为了能够显著提高RNA原位杂交ISH的信噪比,RNAscope™采用了一项已被证实的类似于荧光共振能量转移(FRET)的设计原理。两个独立的探针(Z形探针对)需要随机与目标序列互补结合,以实现信号放大。因为两个独立引物相互紧临同时互补结合到一个非目标序列的可能性非常之小,所以这种设计原理保证了对目标信号的特异性放大。
对于任意一个目标RNA序列,都有一组独特设计的20对Z形引物探针对只针对该目标序列具有互补杂交特异性,而不会结合到非目标片段上。
Z型探针底部是一个18到25碱基长度的序列能够互补结合到目标RNA上。这个序列是基于目标序列的不同,以及独特的结合特征而进行的特异性设计。
Z型探针的中部是一个间隔序列,链接了探针的上下两端。
Z型探针的顶端是一个14碱基长度的尾部序列。因而一对Z形探针对的顶端序列组合成一段28个碱基长度的结合区以供信号放大前体序列的结合。

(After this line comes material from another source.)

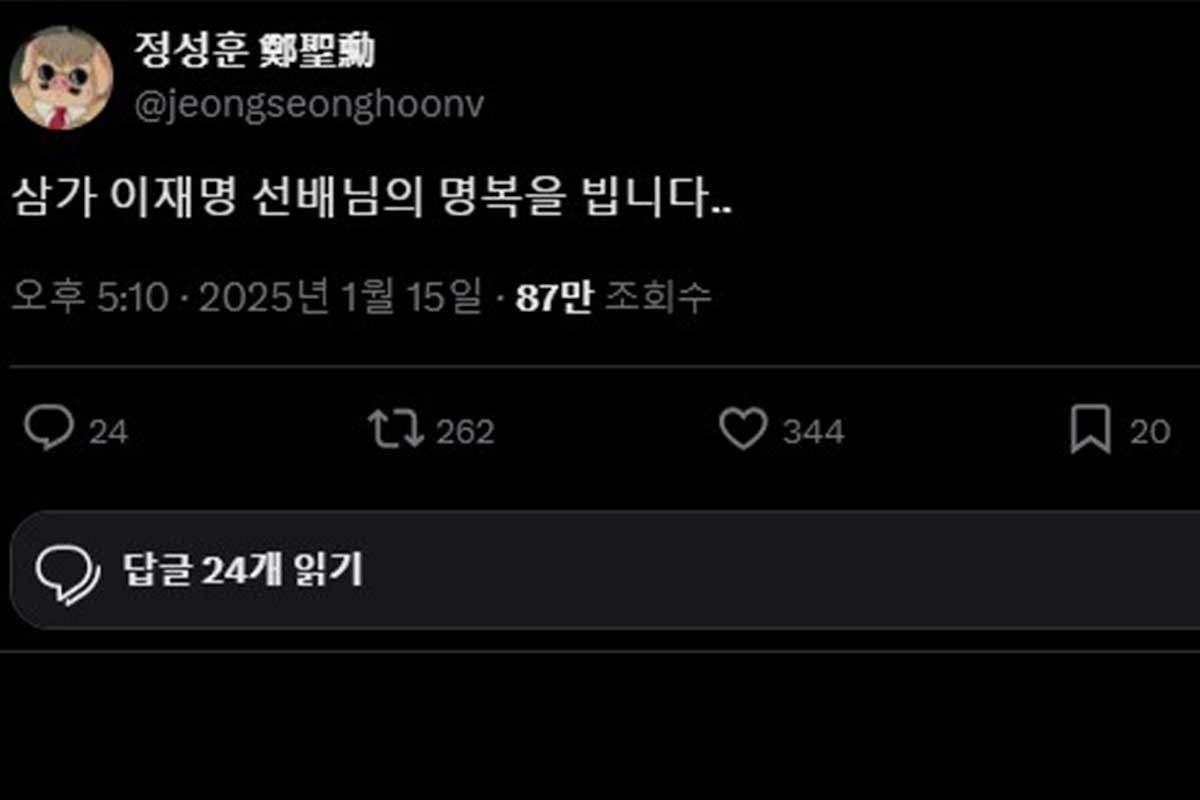
Task: Open the cartoon profile avatar
Action: point(60,77)
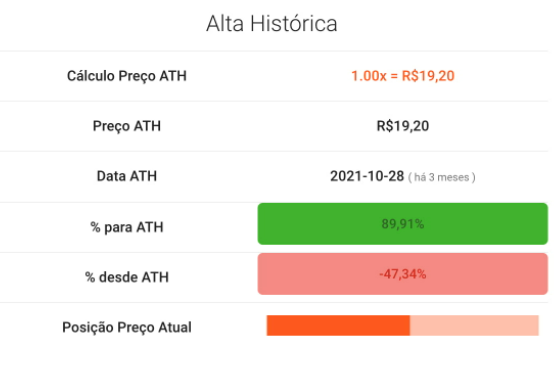The height and width of the screenshot is (381, 555).
Task: Click the % desde ATH label
Action: point(127,277)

- 20组Z形探针对互补结合到1KB长度的目标RNA上 。
- 信号放大前体序列结合到一对Z形探针顶端拼接而成的28个碱基长度的结合区域。
- 信号放大序列进一步结合到信号放大前体序列上的20个互补结合区。
- 带有荧光分子标记或者显色酶标记的引物结合到信号放大序列上的20个互补结合区。
每三对Z形探针对就足以实现对一个RNA分子的检测。在RNA分子出现部分序列不能被有效暴露或者部分降解等情况下,20对Z形探针对的设计保障了足够强劲有效的检测RNA。
Z形探针对的设计屏蔽了背景噪音。单独一个Z形探针对即使结合上非目标序列也无法提供信号放大前体序列结合所需要的足够长度,从而防止了对于非特异信号的扩增,保障了特异性。
此20x20x20x的引物设计与信号放大原理让单一RNA分子能够在标准的显微镜下以一个点状信号的方式可视化呈现。
得益于其相对短小的目标结合区域(Z形探针对的底端40到50个碱基长度),此Z形探针对的设计为检测到部分降解的RNA提供了保障。
Wang F,Flanagan J, Su N, Wang LC, Bui S, Nielson A, Wu X, Vo HT, Ma XJ, Luo Y (2012). J of Mol Diagnostics, 14(1):22-29.
PMID: 22166544. doi:10.1016/j.jmoldx.2011.08.002.